Dalla Zugspitze attraverso il Monte Bianco fino all’Himalaya: chi pratica lo scialpinismo in versione speed si prefigge l’obiettivo di conquistare vette, piccole e grandi, a tempo di record. Per raggiungere il massimo della prestazione l’attrezzatura deve essere versatile, affidabile e robusta e, aspetto fondamentale, pesare il meno possibile. DYNAFIT, con la sua collezione di baselayer per il segmento speed, disponibile in quattro stili da uomo e tre da donna, soddisfa tutti questi requisiti. I capi sono realizzati in Dryarn®, che trasporta alla perfezione l’umidità ed è altamente traspirante, così la pelle resta asciutta e al caldo anche durante un grande sforzo fisico; il capo realizzato in Dryarn® è molto leggero, asciuga rapidamente e scongiura la formazione di cattivi odori. Taglio aderente e una costruzione senza cuciture che impedisce la generazione di attrito e punti di pressione a contatto con gli indumenti o sotto lo zaino. Rinforzi nei punti più sottoposti a sollecitazioni proteggono ulteriormente i capi, mentre le micro-perforazioni realizzate direttamente sul tessuto migliorano la circolazione dell‘aria. Una linea funzionale da utilizzare tutto l’anno per muoversi veloci in montagna, sia per scalare un 4000 mila in modalità speed che per risalire le vette con gli sci in spalla o sotto i piedi e poi ridiscendere sfrecciando in neve fresca.
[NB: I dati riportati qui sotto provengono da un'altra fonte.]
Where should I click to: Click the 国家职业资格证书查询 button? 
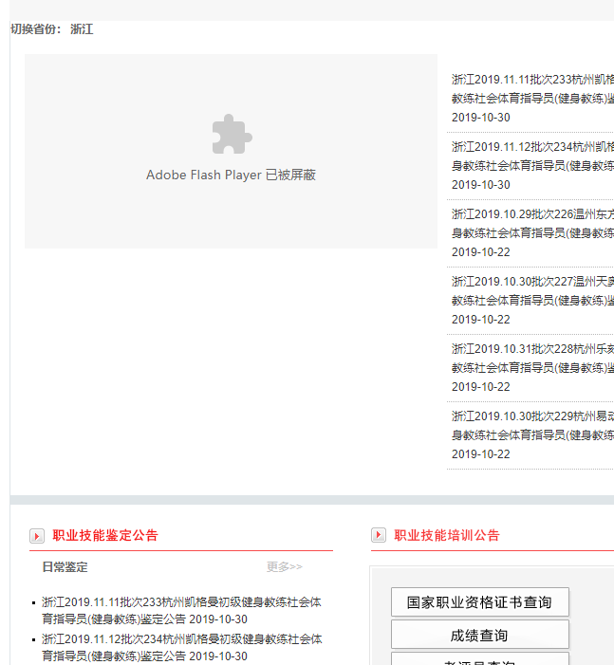480,601
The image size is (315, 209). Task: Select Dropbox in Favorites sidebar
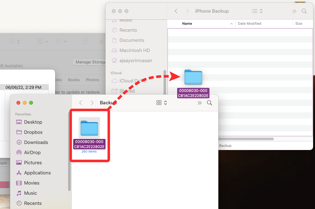[x=29, y=132]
 TOUR – SALITE IMPEGNATIVE, ORIENTATE A DIVERTENTI DISCESE

Divertirsi muovendosi in mezzo alla natura, allenando la propria condizione fisica, alla scoperta di cime sempre nuove e discese ricche di variazioni. Per poter affrontare le diverse sfide atletiche in salita e in discesa e tutti i capricci del meteo, i designer di DYNAFIT hanno creato un baselayer composto da una maglia tecnica con zip a mezza lunghezza e un pantalone 3/4, in versione maschile e femminile. Questo intimo funzionale è, disponibile in due colori. I capi sono soffici e gradevoli sulla pelle e grazie a Dryarn® mantengono lo sportivo al caldo e all’asciutto anche con le temperature più basse, senza perdere in leggerezza e traspirabilità. Il collo a lupetto della maglia protegge la delicata area della gola dal freddo, ma può essere comodamente aperto in fase di salita per rinfrescarsi.

Polsini elastici e pratiche aperture per il pollice aumentano il comfort. Anche nel segmento Tour i designer puntano sulla rinomata costruzione seamless S-Tech che conferisce una vestibilità perfetta e un design davvero unico. Così gli scialpinisti fanno bella figura anche durante la pausa al rifugio, prima di lanciarsi nella divertente discesa fino a valle.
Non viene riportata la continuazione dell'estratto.